With a two-pony race, the narrative was clear. “1917,” for all its handsomeness, was the old-guard choice, a war drama contending for a statue that has gone to war dramas since the day the Oscars were born. (The first movie to win Best Picture was “Wings,” a 1927 silent film set during, yep, World War I.) “Parasite,” on the other hand, marked a path forward at a moment when Hollywood is facing technological, economic and social upheaval. The Academy has diversified its membership in recent years to include more women and people of color, and a “Parasite” victory realizes the fruits of that initiative.

Of course, Sunday’s Oscars weren’t without blindspots. When nominations were announced on Jan. 13, “Parasite” received nods for its direction, screenplay, production design and editing — but nothing for its actors. That was no shock, considering the Asian cast isn’t well-known among American audiences, but the snub nonetheless epitomized what’s off-kilter about the Academy’s sensibilities. The Oscars — and Hollywood more broadly — has a history of prioritizing nonwhite stories only when they depict slavery and other horrors, which could explain why Cynthia Erivo was the only actor of color to make this year’s shortlist. (Erivo earned her nomination for portraying Harriet Tubman.) If “Parasite” was so beloved, why didn’t that extend to the actors who telegraphed the film’s humanity?

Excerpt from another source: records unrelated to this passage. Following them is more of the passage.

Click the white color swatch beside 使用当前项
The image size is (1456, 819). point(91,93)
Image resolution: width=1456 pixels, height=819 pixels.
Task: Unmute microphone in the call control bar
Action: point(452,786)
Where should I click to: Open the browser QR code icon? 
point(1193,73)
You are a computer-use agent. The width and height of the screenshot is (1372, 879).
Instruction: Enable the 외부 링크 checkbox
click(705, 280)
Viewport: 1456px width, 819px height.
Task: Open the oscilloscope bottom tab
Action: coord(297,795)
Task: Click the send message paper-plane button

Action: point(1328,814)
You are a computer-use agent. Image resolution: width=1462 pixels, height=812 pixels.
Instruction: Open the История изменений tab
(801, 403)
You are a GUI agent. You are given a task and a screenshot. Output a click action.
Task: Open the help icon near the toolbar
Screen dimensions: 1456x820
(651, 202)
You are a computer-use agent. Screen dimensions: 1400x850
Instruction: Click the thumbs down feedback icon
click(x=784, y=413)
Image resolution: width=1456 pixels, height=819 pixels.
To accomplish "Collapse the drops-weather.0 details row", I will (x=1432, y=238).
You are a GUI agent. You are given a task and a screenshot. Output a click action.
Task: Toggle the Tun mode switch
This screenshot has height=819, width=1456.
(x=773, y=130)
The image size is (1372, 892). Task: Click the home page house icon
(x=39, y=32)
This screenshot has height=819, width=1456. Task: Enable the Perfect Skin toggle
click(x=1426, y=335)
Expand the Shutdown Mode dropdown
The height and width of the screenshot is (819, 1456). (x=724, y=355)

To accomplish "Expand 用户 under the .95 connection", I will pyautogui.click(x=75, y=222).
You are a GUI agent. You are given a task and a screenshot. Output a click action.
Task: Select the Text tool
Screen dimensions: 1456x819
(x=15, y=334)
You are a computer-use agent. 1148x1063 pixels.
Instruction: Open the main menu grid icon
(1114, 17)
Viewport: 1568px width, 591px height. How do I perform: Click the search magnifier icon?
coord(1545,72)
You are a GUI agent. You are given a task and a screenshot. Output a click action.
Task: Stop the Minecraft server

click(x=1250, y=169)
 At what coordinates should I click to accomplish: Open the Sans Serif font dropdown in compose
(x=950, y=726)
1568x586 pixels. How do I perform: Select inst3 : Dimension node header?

But that oversight, in turn, makes Best Picture even more of a triumph for “Parasite.” It’s only the 12th movie in Oscar history — and the first since 2008’s “Slumdog Millionaire” — to win without a single acting nomination to its name.

As a new decade begins, maybe we can finally start putting an end to the conventional wisdom that dictates what can reasonably vie for Best Picture.